A lo largo de las décadas, Estados Unidos ha buscado la «independencia energética» para satisfacer sus necesidades sin tener que depender de incómodos aliados geopolíticos o verse afectado por las fluctuaciones en los precios del petróleo y las crisis derivadas de su oferta, como las que sacudieron al mundo en los años setenta. Esa doctrina aspiraba a la autosuficiencia, pero desde la llegada de Donald Trump al poder ha sido reemplazada por un nuevo eslogan: la «dominancia energética». El magnate se ha propuesto convertir a EEUU en la gran superpotencia energética del mundo, el líder indiscutible en la producción de combustibles fósiles, un objetivo para el que se ha aliado sin tapujos con la industria ignorando las alarmantes advertencias sobre el cambio climático.

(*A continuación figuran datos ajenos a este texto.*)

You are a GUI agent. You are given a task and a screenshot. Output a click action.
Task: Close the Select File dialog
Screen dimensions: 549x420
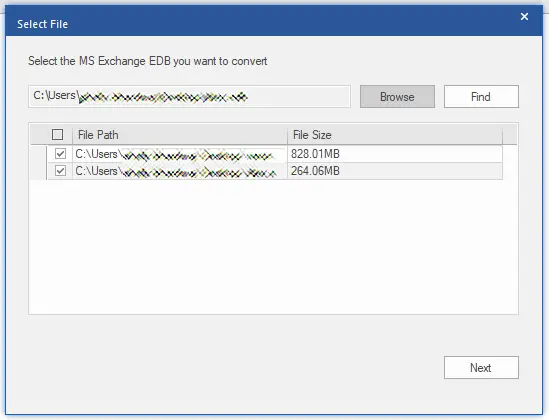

Su Administración ha apostado de lleno por la fracturación hidráulica, la tecnología que ha revolucionado la extracción de gas natural y petróleo en la última década. El fracking ha abierto una nueva época de abundancia para los combustibles sucios y ha convertido a EEUU por primera vez desde 1973 en el primer productor mundial en hidrocarburos por delante de Arabia Saudí y Rusia. Pero el fracking, que consiste en inyectar millones de litros de agua y químicos a presión en el subsuelo para fracturar la roca y liberar las burbujas de gas y petróleo almacenadas en sus cavidades, también desprende metano en la atmósfera.

Ajena a esas preocupaciones, como demuestra su salida del Acuerdo del Clima de París, la Administración Trump ha puesto a disposición de las petroleras vastas extensiones de terrenos públicos para dedicarlos a la prospección de hidrocarburos. Solo en el último año fiscal, sacó a subasta 5,1 millones de hectáreas, dos veces la superficie del estado de Massachusetts y tres veces más de lo que Barack Obama subastó de media durante su segundo mandato. Casi todos los predios están en el oeste del país e incluyen hábitats de especies amenazadas o monumentos nacionales como los cañones de los indios de un pueblo en Colorado.

«Prácticamente todas las políticas que Trump ha adoptado desde el principio han ido dirigidas a fomentar los combustibles fósiles a expensas de las energías renovables», dice a este diario Lauren Pagel desde Earthworks. «Deberíamos estar liderando los esfuerzos para reducir las emisiones contaminantes, pero vamos en la dirección contraria». El arrendamiento de tierras federales al mejor postor, que concede a los compradores el derecho a explotarlas en perpetuidad a cambio de unas regalías del 12,5% para el Estado, ha ido acompañado de un plan para abrir la casi totalidad de las aguas territoriales estadounidenses a la prospección de hidrocarburos.

PLAN PROGRESIVO / El plan es progresivo, pero incluye todas las costas del país, desde el Golfo de México al Atlántico, pasando por el Pacífico y zonas protegidas del Ártico en Alaska. La Administración está bailando la partitura de la industria, que el año pasado se gastó 100 millones de dólares (80 millones de euros) en lobi en Washington, según OpenSecrets. La barra libre para perforar las aguas y tierras del país ha ido acompañada por una desregulación masiva de los controles impuestos al fracking. No tiene que cumplir con los estándares para la protección del agua y el aire gracias a las gestiones de Dick Chenney durante la Administración Bush. Obama no pudo cambiarlo en el Congreso, pero sí impuso controles.

Obligó a sellar los pozos con cemento para evitar las fugas. Impuso límites a las emisiones de metano. O forzó a las compañías a hacer pública la coctelera de químicos que inyectan. Pero todas esas medidas son ya historia. Trump las ha derogado. El resultado ha sido el esperado. La producción de petróleo en tierras federales ha aumentado un 25% desde el final del mandato de Obama y en estados como Wyoming las emisiones de metano que se ventila o se quema en la atmósfera han crecido un 72%.

El boom ha engordado las arcas del Gobierno federal y los estados, y ha revitalizado varias regiones con miles de puestos de trabajo y copiosas regalías para los estadounidenses que han vendido los derechos de explotación de su subsuelo. Pero también está arruinando la vida de muchos otros porque el fracking es tremendamente invasivo. Los pozos, compresores o gasoductos se incrustan en zonas urbanas y pueblos rurales. Lugares tranquilos pasan a ser zonas industriales donde se trabaja las 24 horas con una polución lumínica y sonora insoportable. Se han contaminado ríos y manantiales. Han proliferado los temblores de tierra. Y miles de personas han tenido que acostumbrarse a vivir con dolores de cabeza, picores, vómitos, hemorragias nasales o dificultades para respirar. Uno de los precios del fracking.